Epilepsy Outlook
- Formation: July 1, 1987
- Founder: Jill Kitchen
- Type: Charitable organization and Support group
- Registration no.: 701140
- Location: 79 Park Road, The Arches, Hartlepool, UK, TS24 7PW;
- Region served: Hartlepool, Redcar, Cleveland
- Services: Advice Centre Supporting volunteer placements Epilepsy awareness training Drop-in centre Charity shops Art group
- Key people: Jacqui Gettings (Operations Manager)
- Affiliations: The Joint Epilepsy Council
- Revenue: (2012–13) £64,073 Charity Shops £1,067 Nation Epilepsy Week £24,846 Legacy
- Disbursements: (2012–13) £5,000 Catcote College sensory room £500 Springwell School 2nd Tumble Form Chair for an individual Furniture/financial support to a client in need.
- Employees: 1
- Volunteers: 76 (2012–13)
- Website: www.epilepsyoutlook.org.uk
- Formerly called: Hartlepool Epilepsy Group

= Epilepsy Outlook =

UK charity

Epilepsy Outlook is a charity based in Hartlepool which provides free and confidential practical support, advice and information for people with epilepsy and their carers.
Their support services include supported volunteer placements, a drop-in centre, epilepsy awareness training, an art therapy group and welfare benefits advice. Each year it provides placements for 50 volunteers on the volunteer development programme, 280 people receive advice, including at least 100 carers. 50 plus people receive epilepsy awareness training. Six people use their drop-in each week. The services are provided for people across the North-East area. In September–October 2014, Epilepsy Outlook's headquarters, advice centre and art club moved around the corner to larger premises in The Arches, Park Road.

==Campaigns==
As well as their charity shops and advice centre they run special fund raising campaigns including, most recently, for a sensory room for Callum Smith. By September 5, 2013, the total stood at £10,184 and raised a total of £14,000. Three McDonald's restaurants got involved with the campaign, raising £2,289, and Hartlepool's High Tunstall College of Science donated over £5,000 worth of sensory equipment including multi-coloured fibre optic lights, bubble machines and specialist chairs.

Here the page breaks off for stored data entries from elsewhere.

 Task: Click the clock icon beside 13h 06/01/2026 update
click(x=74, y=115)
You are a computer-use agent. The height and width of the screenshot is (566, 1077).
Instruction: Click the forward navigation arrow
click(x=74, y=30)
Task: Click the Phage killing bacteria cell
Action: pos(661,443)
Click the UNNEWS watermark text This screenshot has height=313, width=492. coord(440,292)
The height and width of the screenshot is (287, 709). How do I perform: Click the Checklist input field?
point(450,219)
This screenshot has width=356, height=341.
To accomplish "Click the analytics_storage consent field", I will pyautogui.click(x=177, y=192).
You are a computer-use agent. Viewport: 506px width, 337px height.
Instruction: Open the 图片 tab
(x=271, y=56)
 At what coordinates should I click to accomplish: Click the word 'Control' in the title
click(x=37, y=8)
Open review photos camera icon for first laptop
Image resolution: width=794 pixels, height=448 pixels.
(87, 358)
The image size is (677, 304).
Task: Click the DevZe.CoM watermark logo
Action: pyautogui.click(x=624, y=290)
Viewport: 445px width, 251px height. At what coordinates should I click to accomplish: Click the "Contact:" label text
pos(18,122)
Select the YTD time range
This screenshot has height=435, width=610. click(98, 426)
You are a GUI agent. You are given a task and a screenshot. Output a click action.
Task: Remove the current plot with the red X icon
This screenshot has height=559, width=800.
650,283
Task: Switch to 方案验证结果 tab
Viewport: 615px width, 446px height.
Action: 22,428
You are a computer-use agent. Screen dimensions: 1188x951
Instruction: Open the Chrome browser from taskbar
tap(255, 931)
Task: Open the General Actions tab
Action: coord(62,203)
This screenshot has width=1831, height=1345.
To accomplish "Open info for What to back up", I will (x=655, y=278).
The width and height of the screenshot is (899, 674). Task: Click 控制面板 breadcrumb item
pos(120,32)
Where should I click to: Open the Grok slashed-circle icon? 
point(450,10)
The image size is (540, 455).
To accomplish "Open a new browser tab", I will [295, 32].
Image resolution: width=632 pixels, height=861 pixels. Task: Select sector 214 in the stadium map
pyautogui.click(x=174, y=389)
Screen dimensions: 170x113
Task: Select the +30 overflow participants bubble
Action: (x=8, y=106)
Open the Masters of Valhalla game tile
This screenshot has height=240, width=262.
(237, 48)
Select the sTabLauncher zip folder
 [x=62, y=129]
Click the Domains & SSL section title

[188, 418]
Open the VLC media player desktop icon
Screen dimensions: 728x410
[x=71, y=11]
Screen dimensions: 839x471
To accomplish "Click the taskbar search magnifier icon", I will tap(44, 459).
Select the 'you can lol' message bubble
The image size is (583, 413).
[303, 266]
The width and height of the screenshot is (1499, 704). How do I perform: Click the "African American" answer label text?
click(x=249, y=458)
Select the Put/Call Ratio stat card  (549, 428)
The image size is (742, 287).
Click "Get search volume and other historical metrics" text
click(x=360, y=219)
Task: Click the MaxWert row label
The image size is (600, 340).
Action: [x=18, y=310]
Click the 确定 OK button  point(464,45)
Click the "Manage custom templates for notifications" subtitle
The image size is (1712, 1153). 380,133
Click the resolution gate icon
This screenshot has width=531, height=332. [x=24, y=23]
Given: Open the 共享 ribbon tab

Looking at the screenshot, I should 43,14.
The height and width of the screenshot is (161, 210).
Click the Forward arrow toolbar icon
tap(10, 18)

Before that they ran a campaign for a tumble form chair for two-year-old Talia Foster.

==Structure==
The charity is structured into volunteers, a management committee and trustees.
- The management committee includes a Chairperson, Secretary, Treasurer and Operations manager.
- The trustees include a medical trustee, business advice trustees, voluntary sector advice trustees and a legal trustee.